Across government, Sir Keir tweaks systems that need reinvention and shores up institutions that should be demolished. Labour’s reforms to the planning code, Brexit, the National Health Service, Whitehall and taxation are all too timid. As a result, the government has blown its stock of political capital on measures that are often sensible, frequently unpopular, but invariably too small, shallow and slow to make a difference.
Another of Sir Keir’s errors has been to shy away from making the big argument. The case for reforming welfare should come naturally to a leader who has preached blue-collar values of hard graft and minding the pennies.
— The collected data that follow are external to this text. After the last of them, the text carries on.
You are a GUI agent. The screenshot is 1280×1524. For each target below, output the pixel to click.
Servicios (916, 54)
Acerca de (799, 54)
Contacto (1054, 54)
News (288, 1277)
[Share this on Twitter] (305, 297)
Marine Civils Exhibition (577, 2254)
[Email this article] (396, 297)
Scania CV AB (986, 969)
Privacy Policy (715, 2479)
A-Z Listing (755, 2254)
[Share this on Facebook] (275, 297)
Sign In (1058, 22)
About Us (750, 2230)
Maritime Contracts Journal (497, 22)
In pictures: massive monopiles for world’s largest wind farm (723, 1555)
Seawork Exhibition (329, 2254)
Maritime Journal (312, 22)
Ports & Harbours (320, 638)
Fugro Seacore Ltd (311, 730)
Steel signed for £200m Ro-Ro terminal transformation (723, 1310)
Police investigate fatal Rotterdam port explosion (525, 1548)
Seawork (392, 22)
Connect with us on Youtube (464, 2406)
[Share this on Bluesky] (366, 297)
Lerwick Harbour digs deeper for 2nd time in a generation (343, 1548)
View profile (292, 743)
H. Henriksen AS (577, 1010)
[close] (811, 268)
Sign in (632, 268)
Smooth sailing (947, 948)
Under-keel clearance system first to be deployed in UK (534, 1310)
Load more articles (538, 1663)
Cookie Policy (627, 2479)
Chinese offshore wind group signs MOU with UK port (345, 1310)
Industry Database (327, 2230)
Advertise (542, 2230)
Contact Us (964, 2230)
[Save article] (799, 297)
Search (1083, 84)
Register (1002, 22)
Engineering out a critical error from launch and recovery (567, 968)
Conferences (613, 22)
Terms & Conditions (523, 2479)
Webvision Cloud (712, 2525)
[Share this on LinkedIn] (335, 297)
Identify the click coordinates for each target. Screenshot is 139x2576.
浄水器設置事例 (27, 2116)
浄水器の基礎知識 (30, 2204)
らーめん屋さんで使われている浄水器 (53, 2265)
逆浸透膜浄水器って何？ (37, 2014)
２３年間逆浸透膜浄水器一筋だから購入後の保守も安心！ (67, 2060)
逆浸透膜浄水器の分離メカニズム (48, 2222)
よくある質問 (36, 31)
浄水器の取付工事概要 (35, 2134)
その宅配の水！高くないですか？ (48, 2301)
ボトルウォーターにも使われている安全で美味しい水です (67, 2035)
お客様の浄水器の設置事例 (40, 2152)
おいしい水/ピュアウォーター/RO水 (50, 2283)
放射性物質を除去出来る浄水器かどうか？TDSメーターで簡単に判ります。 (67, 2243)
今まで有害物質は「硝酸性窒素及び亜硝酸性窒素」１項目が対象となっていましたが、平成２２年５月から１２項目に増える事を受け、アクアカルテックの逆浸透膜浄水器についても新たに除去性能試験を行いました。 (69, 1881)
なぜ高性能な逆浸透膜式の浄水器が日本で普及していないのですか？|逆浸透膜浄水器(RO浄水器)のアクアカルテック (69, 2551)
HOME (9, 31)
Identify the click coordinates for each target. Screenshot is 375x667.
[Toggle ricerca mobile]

But the former star barrister instead fell back on the weak, contingent case that his hands are forced by the public finances—only then to destroy his credibility by backing down. Having run a “small target” election campaign that included as few details as possible, Sir Keir has never sought to tell voters why he wants power—at least not beyond saying that it should help him be re-elected.
And a last disappointment has been his failure to equip Labour to grapple with the mood in the country. Britons know that their economy is stagnant, but they also balk at attempts to fix it. They tell pollsters they want higher spending, but oppose higher taxes. They want lower welfare bills in general, but oppose benefit cuts in particular. Naturally, Kemi Badenoch, the Conservative leader, and Mr Farage play into this, with talk of a smaller, leaner state even as they line up to oppose cuts to goodies that voters treasure.
Labour mps were elected to resolve these contradictions. Under Sir Keir, they have been unwilling to confront their voters. Twice mps have shown they will not control spending—first by protesting against a cut to heating subsidies, and then by rebelling on welfare. Labour’s supposed “iron grip” on the public finances is feeble. Many mps talk about loosening the fiscal rules again, so as to borrow even more. They have learned the wrong lessons from Liz Truss, whose 49 days as prime minister in 2022 tanked the bond market. The conclusion should not be just that Ms Truss was a fool, but also that Britain, a country with high debt, weak growth and borrowing costs above the g7 average, will struggle to retain the faith of its creditors.
In theory, one year is too soon to write off Sir Keir. Even Sir Tony Blair in his pomp was dealt a bloody nose by backbenchers over welfare reform. The prime minister could yet confront his mps with the hard truth that, without a transformation in Britain’s growth prospects, the social democracy to which they aspire is a mirage. Britain is lucky that the solutions to many of its problems could be fixed by Parliament: deeper welfare reform; a predictable, rules-based planning system; a new property-tax and vatregime; and visas geared to productive newcomers. Such a course would bring growth and help refute Mr Farage’s argument that the old parties are inert in the face of decline.
That sinking feeling
More probably, Sir Keir will sink further. His government appears to have lost confidence among investors, and his chancellor’s credibility has vaporised: it is unclear how long she will survive in office. After this week, the prime minister will struggle to enforce discipline in Parliament. Rather than try to pass ambitious legislation, he is more likely to try to soothe irate mps and buy off his base with a thin smear of jam today.
A Labour Party that chooses popularity over hard reforms will end up with neither. Deeper crisis could shake Britain out of its stupor, but if the malaise continues it may well be Mr Farage who rides to power promising change. That should be Labour’s warning to centrists everywhere.